WINDSOR LOCKS, Conn. -- United Technologies Corp.'s Hamilton Sundstrand unit, more commonly known as a major supplier of components for the aerospace industry, believes it can draw on lessons learned from a 25-year-old science project to help change the way electric power is generated.
Hamilton Sundstrand is scheduled to announce today that it has teamed with US Renewables Group to commercialize a new type of solar-power plant that will use molten salt to store the sun's heat so it can be converted to electrical power even when the sun isn't shining. Company officials say rising fossil-fuel prices have made it possible for such plants to be competitive, particularly for generating electricity during periods of peak demand when utility companies pay premium prices. US Renewables Group is a $575 million private-equity firm that specializes in renewable-power and clean-fuel projects.
"We think there's a huge market out there," said David Hess, president of Hamilton Sundstrand, which reported 2006 segment revenue of $5 billion. Mr. Hess estimated that Hamilton Sundstrand can generate a total of about $1 billion in sales of solar-power equipment in the next 15 years.
The solar-power business is the latest in a string of developments for a United Technologies unit that rarely receives attention when compared with its big-name corporate siblings such as Otis (elevators), Carrier (air conditioning) and Pratt & Whitney (jet engines). Although Hamilton Sundstrand generates about one-third the revenue of Otis or Carrier, it has chalked up some big wins on important airplane programs that have helped it become one of the leading names in aerospace.
Hamilton Sundstrand got a boost when it won contracts for a majority of specialized systems on Boeing Co.'s 787 Dreamliner, upsetting previously dominant rivals such as Honeywell International Inc. Hamilton's equipment content on the 787 alone totals about $2.5 million per airplane, with orders for 790 planes on the books.
The company also won key roles in providing equipment for European Aeronautics Defence & Space Co.'s Airbus A380 and A400M and for Embraer Empresa Brasileiras de Aeronautica SA's ERJ 170 and 190 regional jets. It supplies systems for the National Aeronautics and Space Administration's Orion crew vehicle being developed for the planned return of astronauts to the moon.

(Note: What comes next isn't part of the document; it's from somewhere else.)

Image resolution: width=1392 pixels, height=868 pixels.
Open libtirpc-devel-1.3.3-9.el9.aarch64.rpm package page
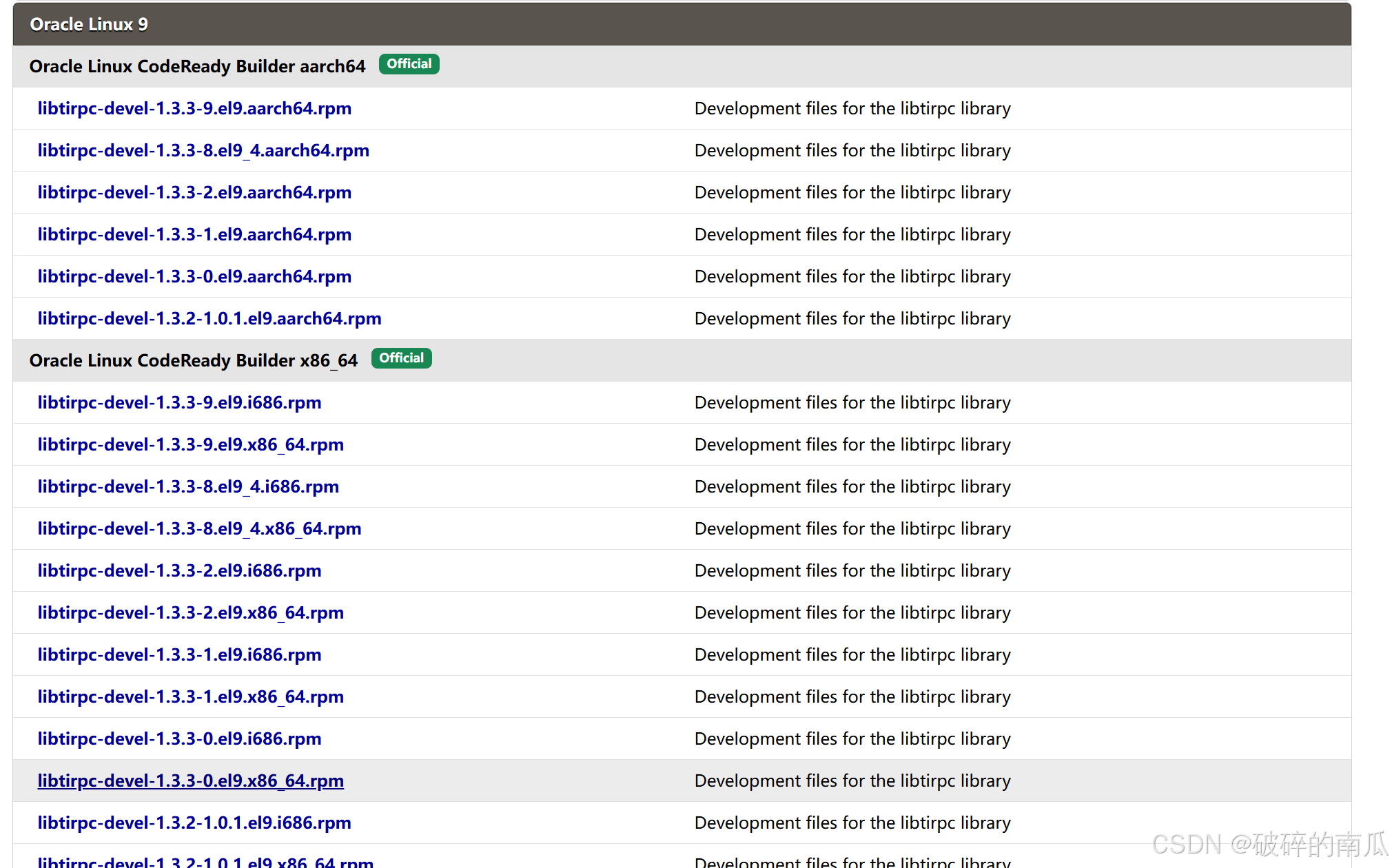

Hamilton Sundstrand officials say the solar-power business will be managed through a new entity called SolarReserve, which will hold the exclusive license to market and operate utility-scale solar-power plants world-wide. Under the agreement with US Renewables Group, Hamilton Sundstrand's Rocketdyne segment will provide heat-resistant pumps and other equipment, as well as the expertise in handling and storing salt that has been heated to more than 1,050 degrees Fahrenheit. The company says plants using this method will be able to generate as much as 500 megawatts of peak power or run continuously at 50 megawatts. One megawatt is enough power to supply about 1,000 U.S. households.
"Due to the unique ability of the product to store the energy it captures, this system will function like a conventional hydroelectric power plant, but with several advantages," said Lee Bailey, managing director of US Renewables Group. "This product is more predictable than water reserves, the supply is free and inexhaustible, and the environmental impact is essentially zero."
Mr. Bailey said US Renewables has invested in geothermal, biomass and other environmentally friendly power projects, but it hadn't found an appropriate solar technology until it learned of Rocketdyne's method of using molten salt to hold heat. According to the company, molten salt loses only about 1% of its heat during a day, making it possible to store energy for long periods of time. The salt is a mixture of sodium and potassium nitrate.
The solar-plant technology was first demonstrated by Rocketdyne in the 1980s, using the sun's heat to convert water into steam to drive generators. In 1994, the project was modified to include the use of molten salt for energy storage. In such a system, the molten salt is pumped through a tower, where it is heated by the sun's rays. The salt is then stored in insulated containers until it is needed. It is then used to convert water into steam that drives turbines that generate electricity. The solar demonstration project was decommissioned in 1999.
United Technologies bought the Rocketdyne business from Boeing for $700 million in 2005 and split up the unit's businesses among Pratt & Whitney and Hamilton Sundstrand.
While it might be promising for some areas, so-called concentrated solar-power stations will likely represent only a small part of the world's power-generation needs. They are most suited for regions that have a combination of predominantly sunny climate and large open spaces that can handle the 1,200-acre field of mirrors, called heliostats, needed to reflect the sun's energy to a 600-foot tower that houses the receiver for collecting the sun's energy. Ideal locations include the U.S. Southwest as well as southern Europe, Australia and Africa.
In November, the U.S. Energy Department said it would provide $5.2 million in funding to support the development of low-cost concentrated solar power such as that being advocated by SolarReserve. An additional $7.2 million has been earmarked to support commercialization of clean energy technologies.